Latte Lath’s right-wing shift stood out as Atlanta United returned from the World Cup break with a reshaped roster and questions still to answer
Atlanta United tests Latte Lath on the right in a friendly with Sporting KC

Atlanta United hosted Sporting Kansas City for a mid-summer friendly this week, using the closed-door session to regain match fitness ahead of MLS’s return.
The group that returned to the field was not quite the same one that entered the World Cup break. Atlanta has since moved on from Luis Berrocal, Franco Galarza, and Saba Lobjanidze, leaving Tata Martino with a roster that is still being reshaped as league play resumes.
The score was secondary. Fitness mattered more, and so did the shape of the group. Atlanta needed match sharpness, but it also needed answers.
The centerback situation remains fluid, with reports circulating around possible additions. Atlanta has cover in midfield. At least for a while. The need is more immediate on the wings.
Saba’s departure leaves Atlanta thinner out wide. That makes Tata Martino’s next move more interesting.
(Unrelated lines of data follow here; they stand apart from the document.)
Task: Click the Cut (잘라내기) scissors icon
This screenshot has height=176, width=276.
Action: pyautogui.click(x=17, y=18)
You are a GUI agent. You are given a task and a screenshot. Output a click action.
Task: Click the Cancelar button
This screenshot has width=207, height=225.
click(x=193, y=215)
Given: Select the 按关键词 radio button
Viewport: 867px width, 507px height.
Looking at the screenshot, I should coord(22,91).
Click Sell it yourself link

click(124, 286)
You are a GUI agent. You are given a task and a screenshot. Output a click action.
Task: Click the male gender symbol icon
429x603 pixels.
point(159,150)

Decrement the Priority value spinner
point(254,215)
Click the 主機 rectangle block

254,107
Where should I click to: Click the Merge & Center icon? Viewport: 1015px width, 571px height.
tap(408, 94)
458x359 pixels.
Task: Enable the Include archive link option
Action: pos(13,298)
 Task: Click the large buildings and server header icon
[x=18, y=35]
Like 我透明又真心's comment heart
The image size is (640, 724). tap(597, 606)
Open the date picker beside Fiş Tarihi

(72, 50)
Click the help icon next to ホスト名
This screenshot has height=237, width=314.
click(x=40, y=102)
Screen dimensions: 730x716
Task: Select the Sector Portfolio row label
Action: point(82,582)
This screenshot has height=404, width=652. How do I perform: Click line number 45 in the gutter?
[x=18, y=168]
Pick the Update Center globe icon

That is where Latte Lath enters the picture. He has a role on this team, but it may not be as a striker.
In Atlanta’s first-team friendly session against Sporting KC, Latte Lath played both halves on the right wing. He was not used as the center forward. Alexey Miranchuk worked through the middle, while Latte Lath stayed wide and Cooper Sanchez often pushed forward to combine on that side.
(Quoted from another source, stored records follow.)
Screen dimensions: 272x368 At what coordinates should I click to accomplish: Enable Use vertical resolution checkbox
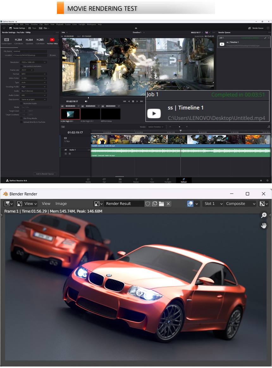pyautogui.click(x=22, y=66)
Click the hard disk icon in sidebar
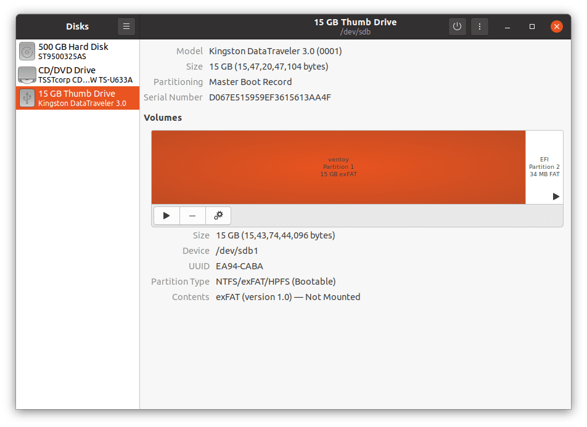Image resolution: width=587 pixels, height=427 pixels. point(27,51)
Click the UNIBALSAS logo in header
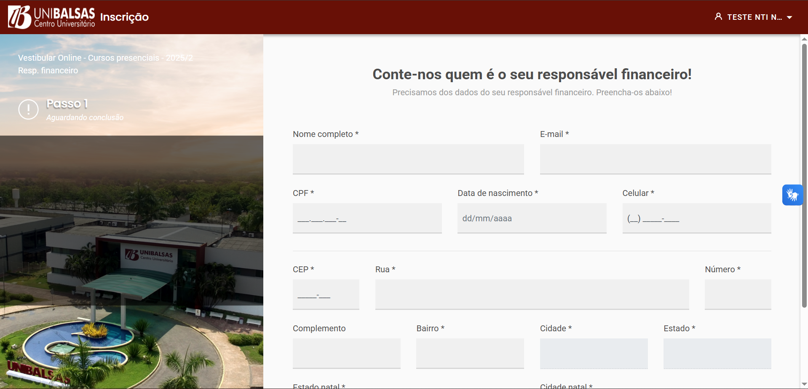 point(51,17)
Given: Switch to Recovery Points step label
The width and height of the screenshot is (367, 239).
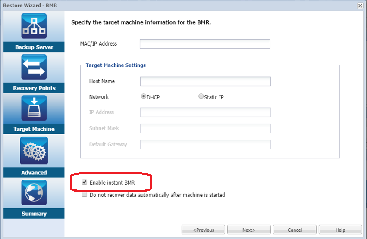Looking at the screenshot, I should click(34, 88).
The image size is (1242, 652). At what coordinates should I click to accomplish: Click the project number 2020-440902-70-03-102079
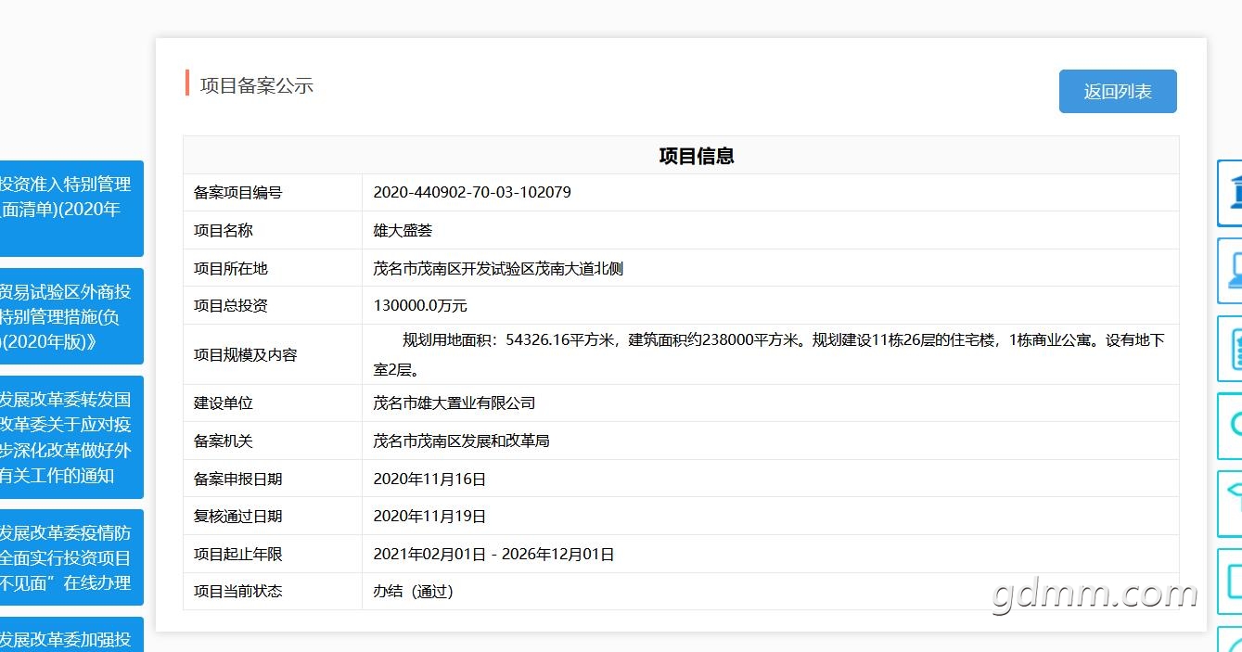click(x=471, y=193)
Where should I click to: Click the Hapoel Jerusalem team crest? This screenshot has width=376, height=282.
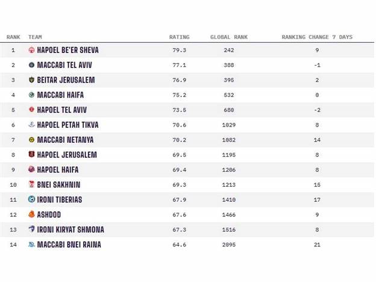tap(32, 155)
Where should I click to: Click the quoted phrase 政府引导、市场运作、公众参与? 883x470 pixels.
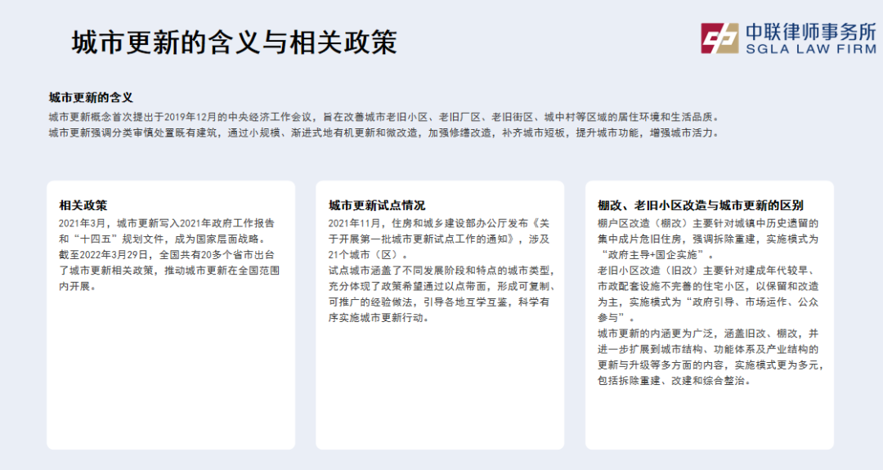708,310
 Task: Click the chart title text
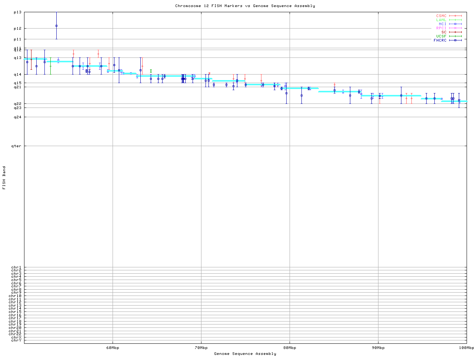[x=245, y=6]
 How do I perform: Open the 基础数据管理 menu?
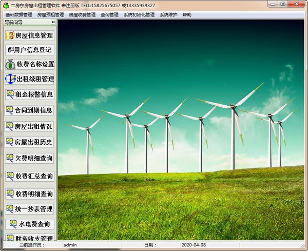coord(18,15)
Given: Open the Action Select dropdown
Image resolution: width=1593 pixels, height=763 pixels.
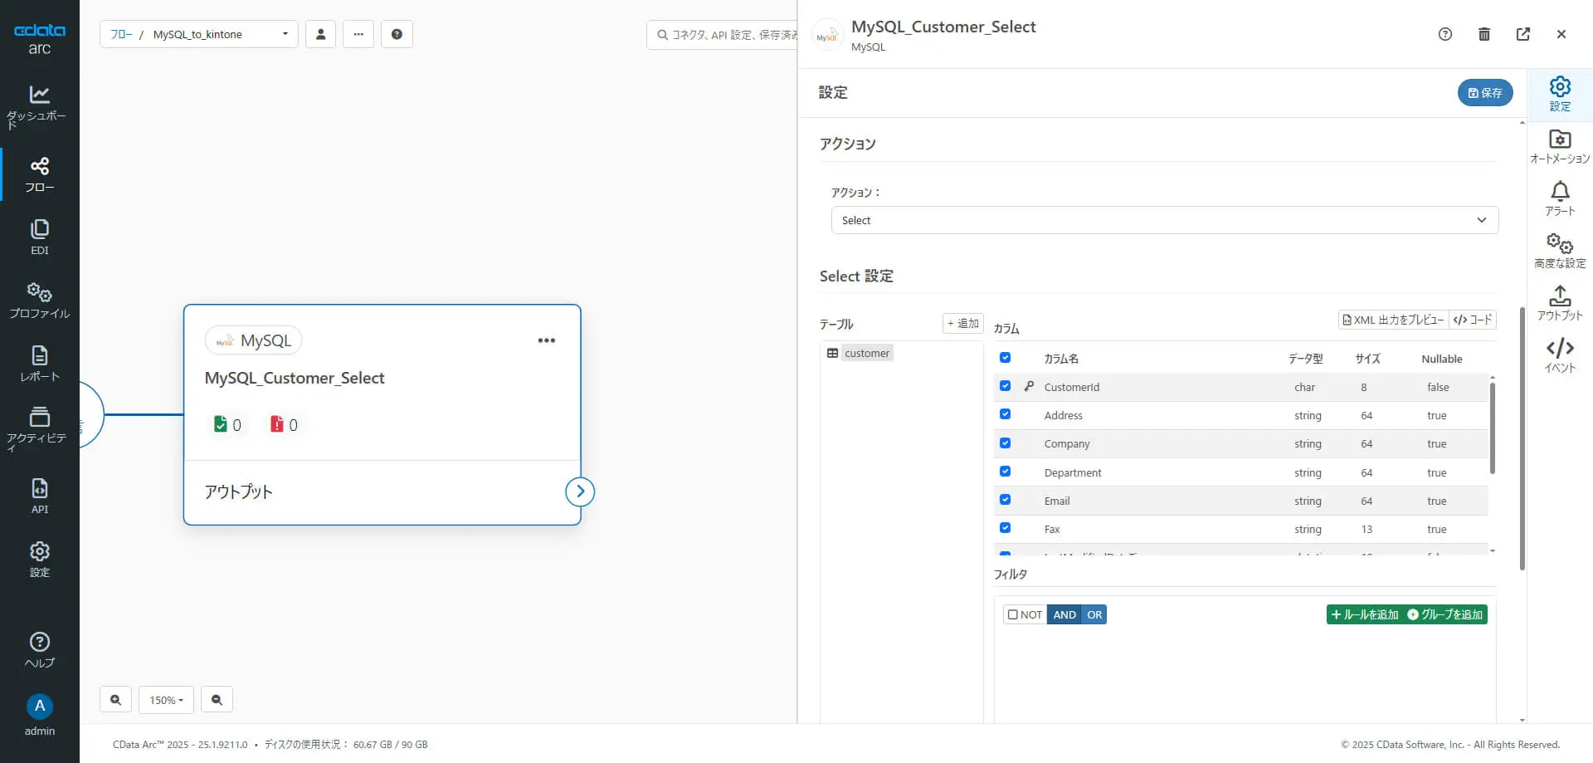Looking at the screenshot, I should coord(1164,220).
Latte Lath played as a true winger. His positioning was clean. He gave Atlanta a wide possession outlet, found pockets to receive on the right side, and covered the defensive work the role requires. It looked less like an emergency experiment and more like a real option.
After the friendly, Martino said the role had already been part of his conversations with Latte Lath. Latte Lath told him he had played there before and was comfortable in the position.
Latte Lath has not been in form as Atlanta’s striker. Martino’s answer suggested he and Latte Lath have already been talking through ways to get him going again, including the possibility of using him outside the center-forward role.
The right-wing look served both purposes. It gave Atlanta another answer in a thinner wide group, and it gave Latte Lath a different way into the game.
One friendly does not mean Latte Lath is no longer a striker. It does suggest Atlanta may be reconsidering whether his best role is through the middle.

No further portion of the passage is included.